Sunday night's festivities started with drummer Peter Erskine's New Trio, featuring pianist Vardan Ovsepian and Erskine's nephew, Damian, on bass. The trio dealt in lighter swinging fare with frequent nods towards Ovsepian's crisp piano playing and writing. The trio built their largest swell as the elder Erskine took an extended drum solo that drew hefty applause to close the set.

All the while, the Los Angeles Jazz Collective provided performances by the fountain outside the venue. There were many teenagers in attendance at this event — a mind-boggling amount, frankly, and they seemed to dig the sounds. A lot of them could be found outside taking in locals like Dan Schnelle and Hamilton Price. There is still hope for this scene.

Bassist Mark Dresser followed on the main stage with a quintet that included trombonist Michael Dessen and horn-man Marty Erlich. The most curiously billed part of the set was pianist Denman Maroney who was credited as playing on hyperpiano. What is a hyperpiano? Not quite sure but it involved a regular piano and the coarse strings driven to wiry overtones by something that resembles a straight razor. It was a fine match for Dresser's out bowing. Local luminary Bobby Bradford joined the band on cornet for half the set and reminded us all why he is so important. Dresser and Bradford go back over forty years and their interplay implies a language all their own.

Trumpet wunderkind Ambrose Akinmusire, recently returned to the West Coast, brought his quintet but seemed a distant bandleader. The group spoke as a collective ensemble with Walter Smith III's tenor weaving intimately with Akinmusire like a latter-day Miles Davis and Wayne Shorter. Bassist Harish Raghavan stepped into a contemplative bowed solo and was forced to compete with the Florence + the Machine concert crowd at the neighboring Hollywood Bowl. (Why was that crowd so loud, so early in the set?). His hushed tones coupled with the audience's absolute respect resulted in some strange distant roars that would continue throughout the night.

Finally, headliner Archie Shepp came to the stage. Tenor saxophonist Shepp had not played in Los Angeles since 1986 and seemed in no hurry to start.
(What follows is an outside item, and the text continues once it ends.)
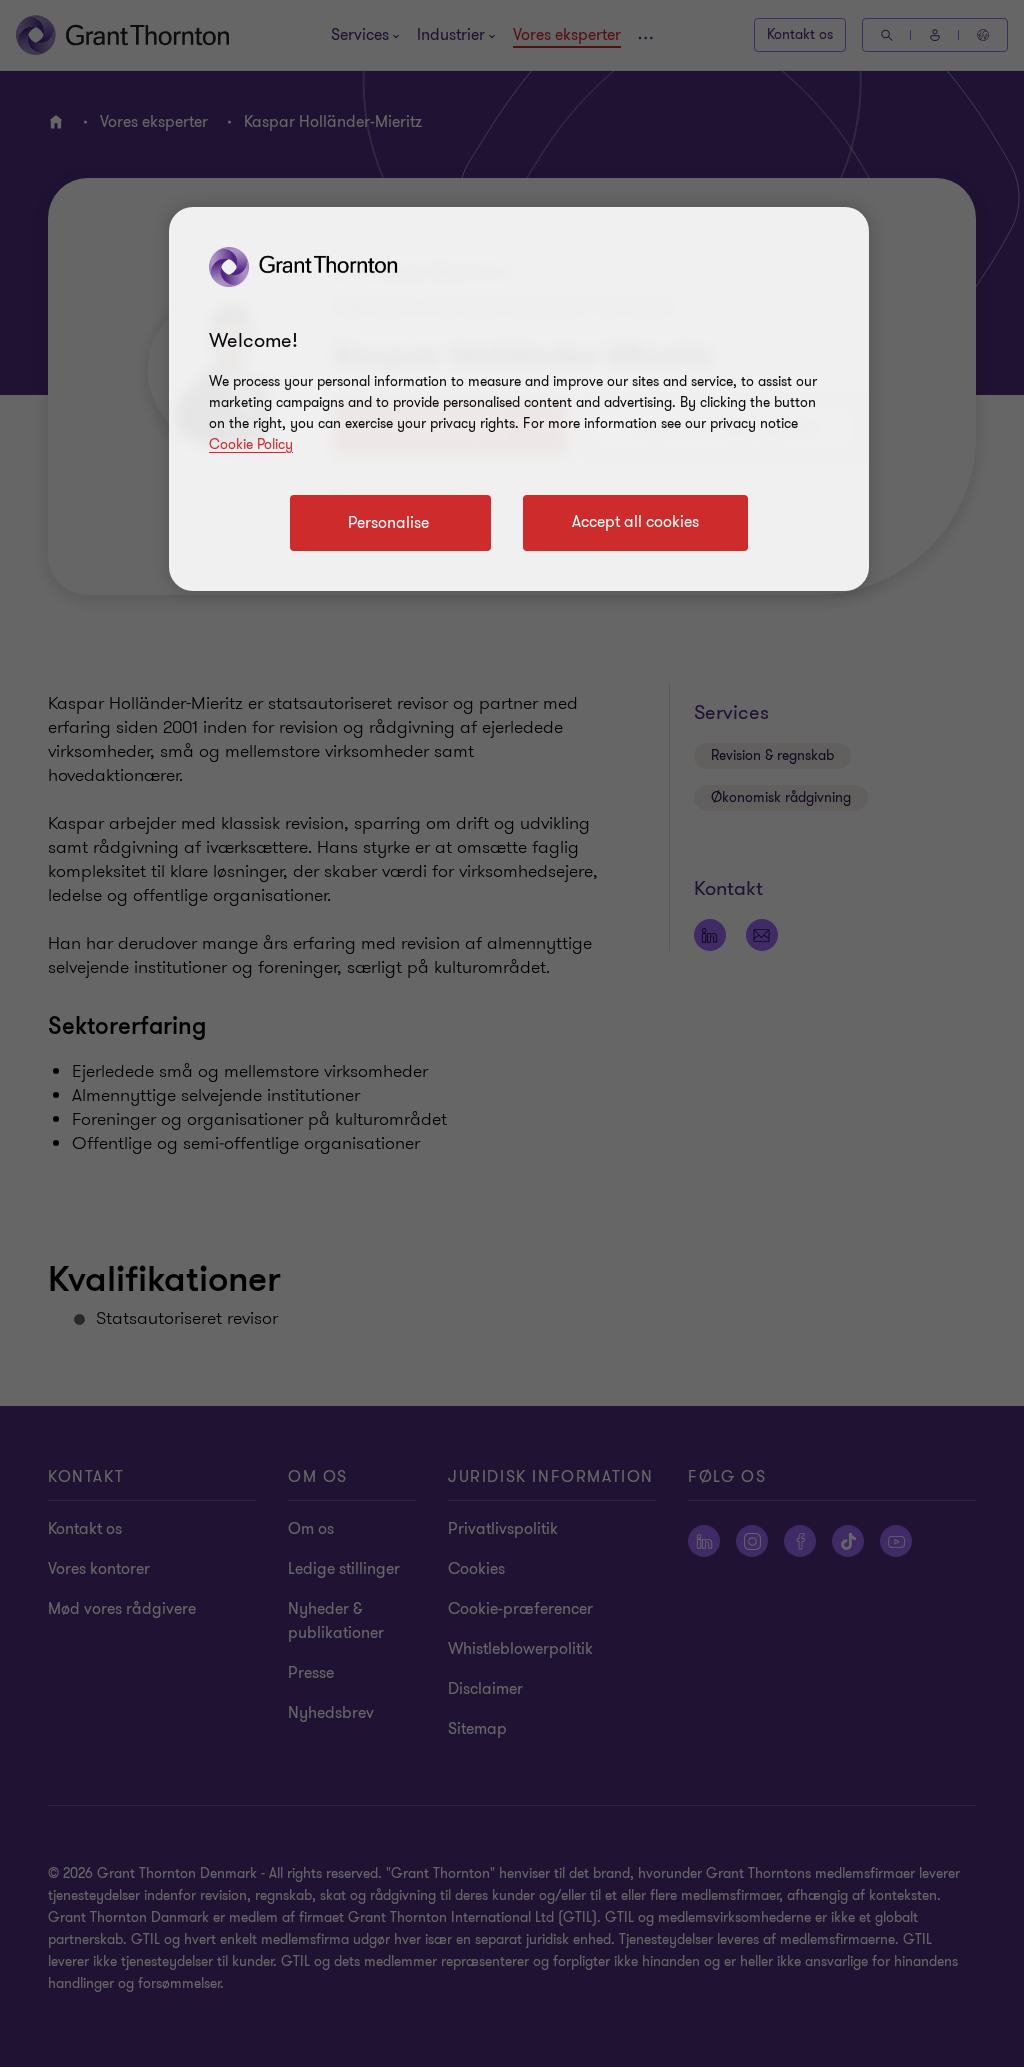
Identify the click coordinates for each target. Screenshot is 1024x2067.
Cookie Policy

Dressed in a sharp suit and matching fedora, Shepp waited for his drummer to find his footing with help from no less than five stagehands. What was to be expected from a living avant garde legend? Where would the mysterious heir to the Coltrane throne take us on a blissful early Autumn night?

Curiously, he took us straight to the roots, adhering to a set of mostly blues and a tune apiece from Duke Ellington and Billy Strayhorn. The quartet, driven by drummer Steve McCraven (who seemed in a state of perpetual soloing), stuck to a largely blues-inflected set, with Shepp appearing as a sort of Coleman Hawkins-like character: benevolent, bluesy and unafraid to sing a couple of choruses in a Johnny Hartman-esque baritone.

Throughout the set he quoted such tunes as “Sweet Georgia Brown” and “A Night in Tunisia,” playing gently with his sound until tackling his soprano saxophone towards the end and touching ever-so-slightly upon a shrill and powerful fire below. Towards the end, he dug into a personal poetry that resonated with history as the band churned behind him, before closing his set with straight-forward blues.

Were there any reasonable expectations from this man? Could we have complained if he looked at the sound system, the lights and the crowd and just decided “ah, fuck it!” and walked away? That was the risk in booking him and, clearly, a 26-year absence from our shores implies something. Either way it was a captivating performance that enforced the importance of defying expectation and leaving the crowd with as many questions as answers.

Personal Bias: Last time I was at the Ford Theatre I almost got my ass kicked. And it was an M. Ward show. How sad is that?

The Crowd: As diverse as imaginable. From ten year olds to 80 year olds.

Random Notebook Dump: The shushing has to stop, people. If a picnic is permitted then so should a little chatter. There are plenty of seats up close that will accommodate those with more sensitive ears. Go sit up there. (I was not one of those people shushed last night.)